**Your instructions:** Using the listing below, report all lines holding the word "icon".

===============

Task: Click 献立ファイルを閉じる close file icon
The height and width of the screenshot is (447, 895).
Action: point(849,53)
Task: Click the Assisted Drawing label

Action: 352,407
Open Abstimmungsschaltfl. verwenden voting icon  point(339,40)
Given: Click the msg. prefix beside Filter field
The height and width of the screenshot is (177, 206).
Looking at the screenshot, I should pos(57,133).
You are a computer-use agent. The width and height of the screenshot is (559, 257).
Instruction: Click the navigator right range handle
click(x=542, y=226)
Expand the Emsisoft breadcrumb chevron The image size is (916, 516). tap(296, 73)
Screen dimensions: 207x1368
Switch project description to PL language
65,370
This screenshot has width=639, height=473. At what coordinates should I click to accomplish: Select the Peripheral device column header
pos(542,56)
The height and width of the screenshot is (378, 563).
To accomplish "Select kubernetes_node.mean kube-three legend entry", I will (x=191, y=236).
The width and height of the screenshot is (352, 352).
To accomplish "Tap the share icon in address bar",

===============

**Answer for this exercise:**
Task: Click 献立ファイルを閉じる close file icon
Open Abstimmungsschaltfl. verwenden voting icon  point(339,40)
To accomplish "Tap the share icon in address bar",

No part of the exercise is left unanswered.